Additionally, MonoDevelop does have its share of idiosyncrasies, one of which is programs can’t be compiled and executed directly on a device in a single step the way they can with Windows Mobile device development. Instead, applications must be separately compiled into native code, then uploaded to the device via a separate Run -> Upload to Device menu item.

Fortunately, the ability to live debug directly on the authorized target device exceeds even Apple’s own Xcode mechanisms in that debugging can occur un-tethered from a USB connection. That means debugging can occur over Wi-Fi and, even more interestingly, over the Internet. For example, a limited beta test population could be harnessed with a debugging library that could capture and broadcast metrics, facilitate bug reporting, and provide live app monitoring access, making the iPhone application debugging process using MonoTouch substantially more powerful than Apple’s own developer utilities.

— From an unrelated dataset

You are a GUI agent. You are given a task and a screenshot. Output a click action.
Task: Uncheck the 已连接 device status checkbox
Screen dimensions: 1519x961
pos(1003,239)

Additionally, because the libraries are based on C# 3.0, technologies like LINQ are available to MonoTouch developers. Nothing else on the Apple platform comes close to LINQ in terms of its incredibly efficient and powerful data integration functionality. Consequently, MonoTouch is the perfect solution for forms-based, data-intensive iPhone applications.

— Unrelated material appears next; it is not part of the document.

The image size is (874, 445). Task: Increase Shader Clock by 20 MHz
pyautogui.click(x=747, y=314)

MonoTouch is hosted within MonoDevelop, a very minimal coding environment compared to VS and even Xcode. While MonoDevelop encapsulates the basic necessities expected in any modern code editor (colored syntax, error highlighting, auto-complete, and code folding), it still appears minimal the way most free open-source programming tools usually do.

MonoDevelop’s source control management hosts only Subversion. Although developers could manage code in other systems outside of the IDE, lacking plug-in integration for other source control management systems like Perforce, Git, or even CVS is just one example of the rudimentary enhancements MonoDevelop currently provides. These minor annoyances are by no means showstoppers, but they do emphasize the maturation level and dedicated resources behind the Mono project.

Fortunately, the basic coding conveniences mentioned previously are all supported and do indeed make .NET developers feel more at home in an otherwise alien OS environment.

The Final Verdict

Compiling C# code into a native iPhone application for the first time is a rush. While I know enough Objective-C to write rudimentary applications, my Java and C# skills are considerably deeper due to the broader popularity and market of platforms that those languages target. Additionally, dealing with lame memory management and object counter issues in Objective-C is so 20th century. Taking a .NET library and seeing it being consumed on an iPhone in a native application approaches pure magic and swings the door wide open for any .NET developer with the right resources to build sophisticated applications in a very short time.

However, I would be remiss if I did not mention the current conundrum faced by Novell and other entities developing technologies like MonoTouch for the iPhone OS. When Apple announced its 4.0 SDK, a clause in the developer agreement essentially stated that applications would need to be written only with Apple-blessed languages.

This could effectively shut out companies like Novell that offer an alternative to Apple’s language platform of choice. Novell has stated it intends to work with Apple and seek ways to satisfy such constraints while continuing to offer its Objective-C alternative. However, until a definitive solution is reached, developers considering MonoTouch for commercial iPhone 4.0 application development need to be aware of this situation.

Nevertheless, for those focused on iPhone OS 3.2 or earlier development, MonoTouch represents a remarkable technological feat that makes developing iPhone and iPad-specific applications using C# syntax and familiar .NET frameworks easy, and yes, even fun.